Segundo o PCP, “a grave situação em que se encontra o funcionamento da Justiça na região” tornou-se ainda mais evidente com as recentes posições públicas do Sindicato dos Magistrados do Ministério Público (SMMP).
Falta de meios e condições degradadas
De acordo com o partido, o cenário atual caracteriza-se pela escassez de magistrados e funcionários judiciais, pela acumulação de processos e por condições materiais inadequadas.
O PCP refere que “o quadro descrito, marcado pela falta de magistrados e funcionários judiciais, pela acumulação insustentável de processos e por condições materiais indignas” evidencia uma situação de rutura nos tribunais algarvios.
A estrutura acrescenta que “a comarca de Faro e, de forma mais ampla, os tribunais algarvios, se encontram numa situação de ruptura que compromete o acesso ao direito e à justiça por parte das populações”.
Entre os problemas apontados estão infiltrações, equipamentos obsoletos e falta de condições de segurança, sendo referido que estas situações “representa também uma violação objectiva do direito dos cidadãos a uma justiça digna, célere e eficaz”.
Críticas a políticas de desinvestimento
Para o PCP, esta realidade resulta de opções políticas prolongadas no tempo.
O partido considera que “esta realidade não é nova nem inesperada”, tratando-se da consequência de “décadas de desinvestimento e de opções políticas que enfraqueceram o poder judicial”.
A DORAL sustenta ainda que “a reforma do mapa judiciário, concretizada pelo governo PSD/CDS em 2014 e nunca revertida por governos do PS, concentrou serviços, encerrou valências e agravou desigualdades territoriais”.
Segundo o PCP, estas medidas tornaram a justiça “mais distante, mais cara e socialmente mais selectiva”.
Privatização e perda de capacidade dos tribunais
O partido aponta também críticas à transferência de competências para entidades privadas.
De acordo com o PCP, “foi sendo promovida uma estratégia de desjudicialização e privatização”, com impacto no funcionamento do sistema judicial.
Na mesma linha, considera que estas opções “contribuiu para esvaziar os tribunais públicos de meios e para agravar as dificuldades que hoje se tornam evidentes”.

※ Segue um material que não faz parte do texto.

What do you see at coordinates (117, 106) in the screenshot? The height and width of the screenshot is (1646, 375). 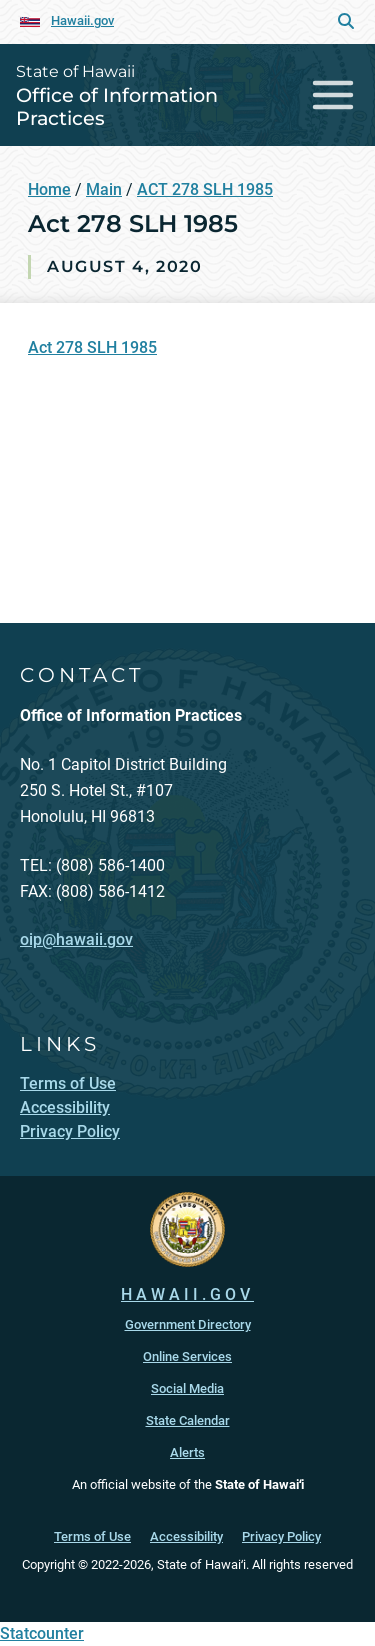 I see `Office of Information Practices` at bounding box center [117, 106].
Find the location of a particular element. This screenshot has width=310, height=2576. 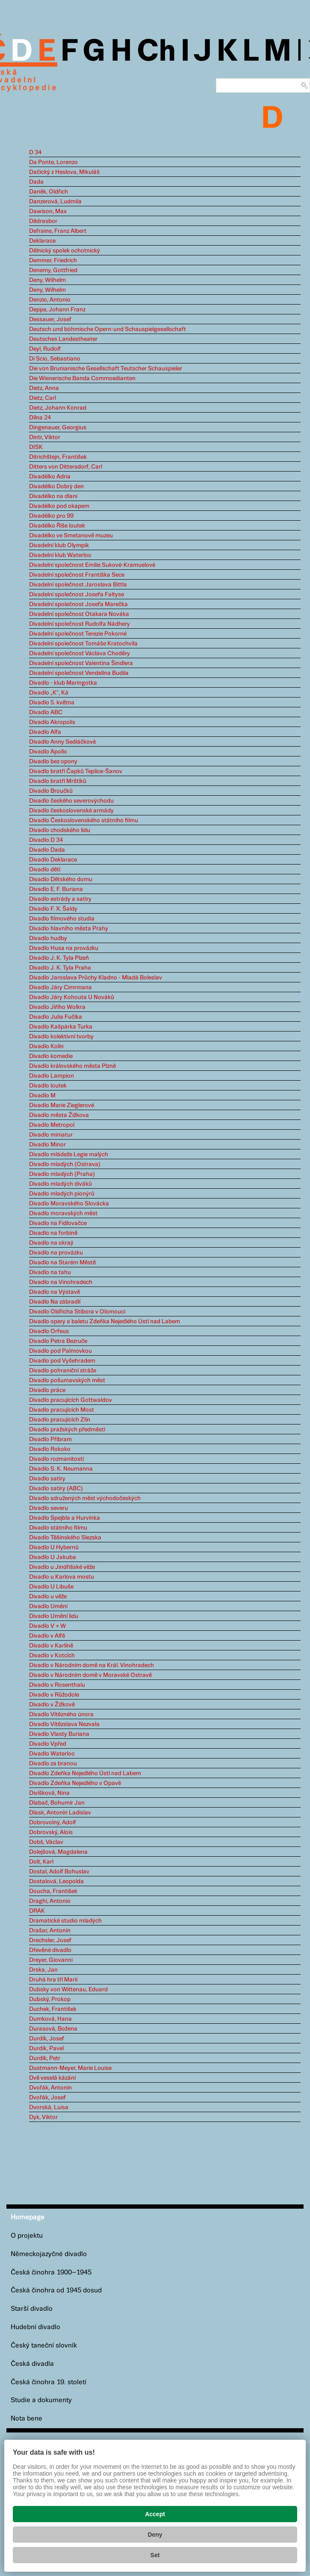

Divadlo Zdeňka Nejedlého v Opavě is located at coordinates (75, 1783).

PCP reivindica investimento e novas estruturas
A estrutura regional sublinha que tem alertado para esta situação ao longo dos últimos anos.
O PCP afirma que “tem vindo, de forma consistente, a alertar para esta situação”, recordando propostas como a construção de um novo Palácio da Justiça em Faro e intervenções em tribunais da região.
Segundo o partido, “o que hoje se verifica é o agravamento dessas mesmas insuficiências, fruto da persistente recusa em investir na Justiça enquanto função essencial do Estado”.
Apelo a reforço de meios e valorização da Justiça
O PCP defende uma mudança de política, com reforço de recursos humanos e melhoria das infraestruturas.
A estrutura considera que “é urgente romper com este caminho e assegurar uma resposta pública que valorize a Justiça como pilar do Estado de direito democrático”.
Entre as propostas estão a contratação de magistrados e funcionários, a valorização das carreiras e o investimento em novos equipamentos, incluindo um Tribunal da Relação no Algarve.
O partido conclui que “só com uma inversão dessa política, colocando o interesse público e os direitos das populações no centro das decisões, será possível garantir uma Justiça acessível, eficaz e verdadeiramente ao serviço do povo e da região”.